Eight hours after RD cells were infected with EV71, the expression levels of c-Jun, c-Fos, IFN-[beta], MEKK1 (MAP3K1), MLK3 (MAP3K11) and NIK (MAP3K14) revealed 2.08-6.12 fold enhancement, while other 19 genes (e.g. AKT1, AKT2, E2F1, IKK and NF-[kappa]B1) exhibited down-regulation. However, at 20h after infection, AKT2, ELK1, c-Jun, c-Fos, NF-[kappa]B p65, PI3K and STAT1 in EV71-infected RD cells were up-regulated and exhibited 2.19-5.52 fold enhancement in expression.

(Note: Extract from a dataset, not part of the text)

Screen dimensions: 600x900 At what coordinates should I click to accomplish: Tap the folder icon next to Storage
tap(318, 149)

Meanwhile, MAPK signaling pathway molecules including MEKK1, ASK1 (MAP3K5), MLK2 (MAP3K10), MLK3, NIK, MEK1 (MAP2K1), MEK2 (MAP2K2), MEK4 (MAP2K4), MEK7 (MAP2K7), ERK1 (MAPK3), JNK1 (MAPK8) and JNK2 (MAPK9) were significantly up-regulated and revealed 2.00-4.09 fold increases in expression level (Table 1).

Discussion

MAPKs are a heterogeneous group of enzymes responsible for phosphorylating serine and threonine in many proteins. (19,20) In mammals, three major MAPK signaling pathways have been identified as ERK, JNK and p38 MAPK. (21,22) MAPKs are phosphorylated and activated by MAPK-kinases (MAPKKs or MAP2Ks), which in turn are phosphorylated and activated by MAPKK-kinases (MAPKKK or MAP3Ks). (23) As previously reported, many viruses including HIV, hepatitis C virus (HCV) and Kaposi's sarcoma-associated herpesvirus (KSHV) can target MAPK pathways as a means to manipulate cellular function and to control viral infection and replication. (24-26) In this study, MAPK signaling pathway molecules, including MEKK1, ASK1, MLK, NIK, MEK1/2, MEK4/7, ERK and JNK were significantly up-regulated in EV71-infected RD cells, which stimulated and induced the immune response of RD cells.

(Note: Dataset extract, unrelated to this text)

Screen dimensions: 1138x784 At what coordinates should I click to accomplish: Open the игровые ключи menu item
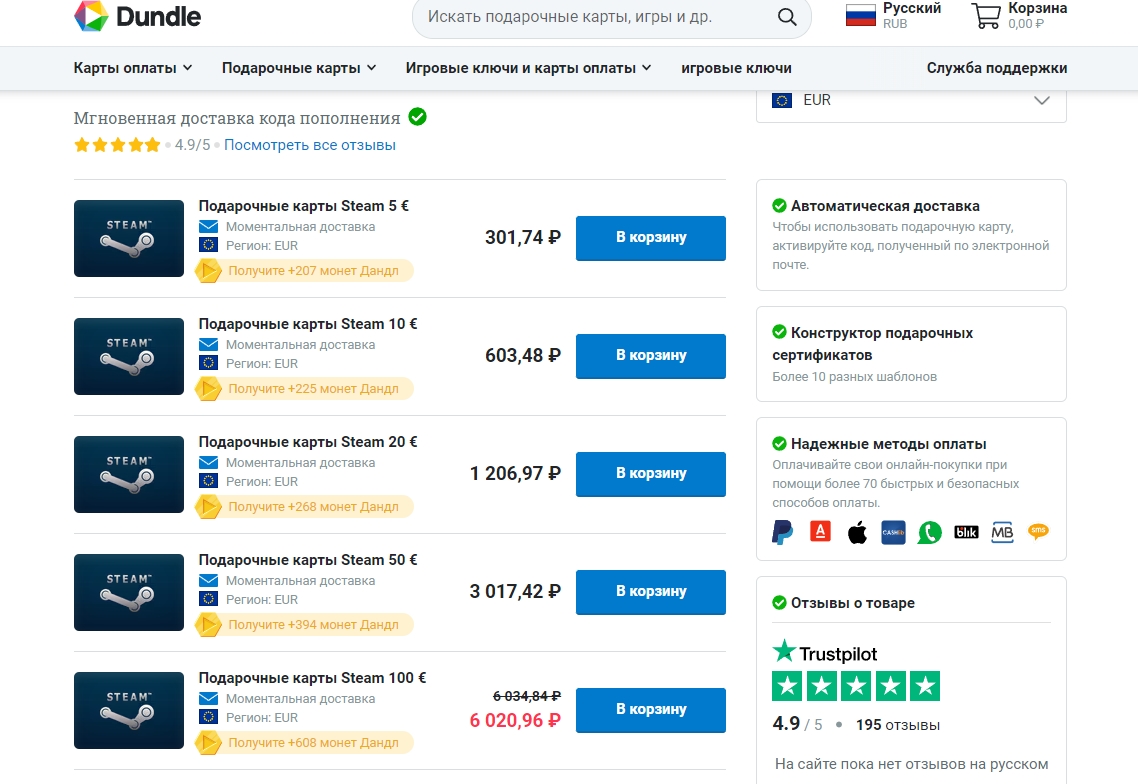[x=736, y=68]
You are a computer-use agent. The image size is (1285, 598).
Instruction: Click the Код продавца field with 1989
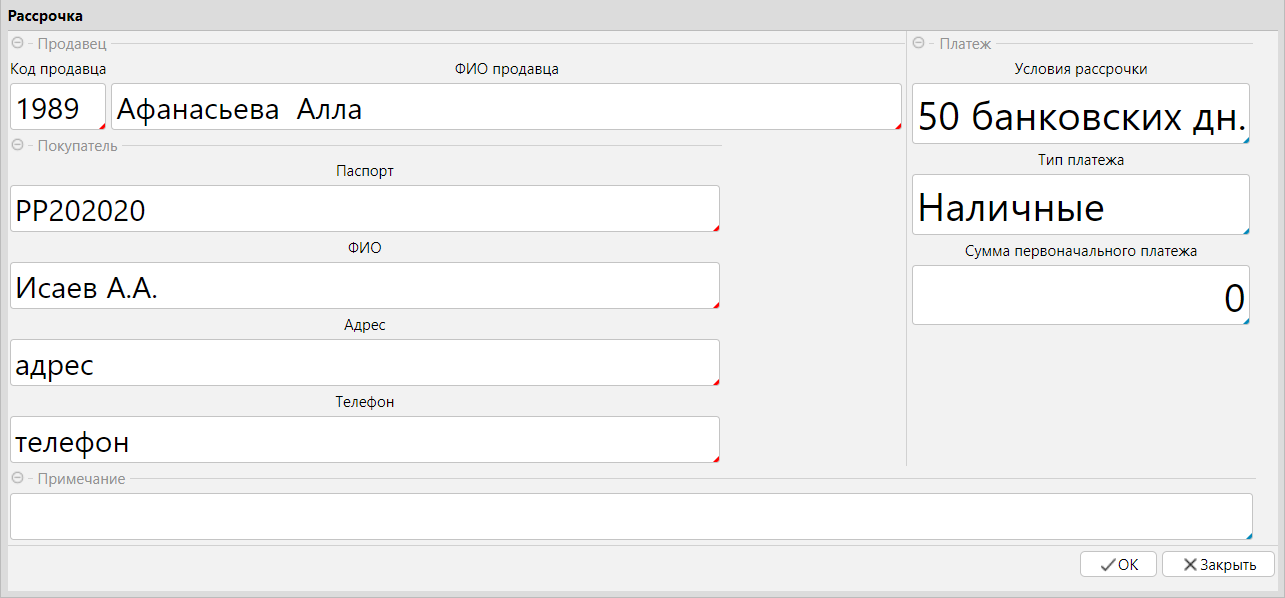point(57,108)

ERK was the first MAPK to be identified as the best studied mammalian MAPK pathway. (27) ERK1 and ERK2 are two isoforms with 83% amino acid homology. Both isoforms are expressed in various tissues, and can be activated by a large number of extracellular and intracellular stimuli. (28) Activated Raf (or other MAP3K) binds and phosphorylates downstream kinase MEK1 and MEK2 with dual specificity, which in turn phosphorylate ERK1/2. (29) In this study, the expressions of MEK1, MEK2 and ERK1 genes were significantly up-regulated and revealed 2.46-, 2.18- and 3.95-fold enhancement after EV71 infection, which may be associated with the activation of downstream molecules such as NF-[kappa]B p65, ELK-1, c-Fos, c-Jun and STAT1. Whereas, STAT1 is a member of signal transducers and activators in transcription family, and involved in the up-regulation of the genes through type I, type II or type III interferon. (30,31) Both NF-[kappa]B and STAT1 are rapidly activated in response to various stimuli including viral infection and cytokines, thus controlling the expression of anti-apoptotic, pro-proliferative and immune response genes. (32) PCR array showed that the expressions of IL-2, IL-4, IL-10 and TNF-[alpha] exhibited the enhancement by 12.15-, 2.39-, 12.15- and 2.19-fold at 20 h after infection. Compared with control and inactive EV71-infected Mock, the levels of IL-2, IL-4, IL-10 and TNF-[alpha] at 20 h and 32 h after infection showed significant increases in EV71-infected RD cells (p < 0.05, p < 0.01, or p < 0.001). The results indicated that EV71 infection could increase the releases of IL-2, IL-4, IL-10 and TNF-[alpha] in RD cells, as well as mediate inflammation and apoptosis.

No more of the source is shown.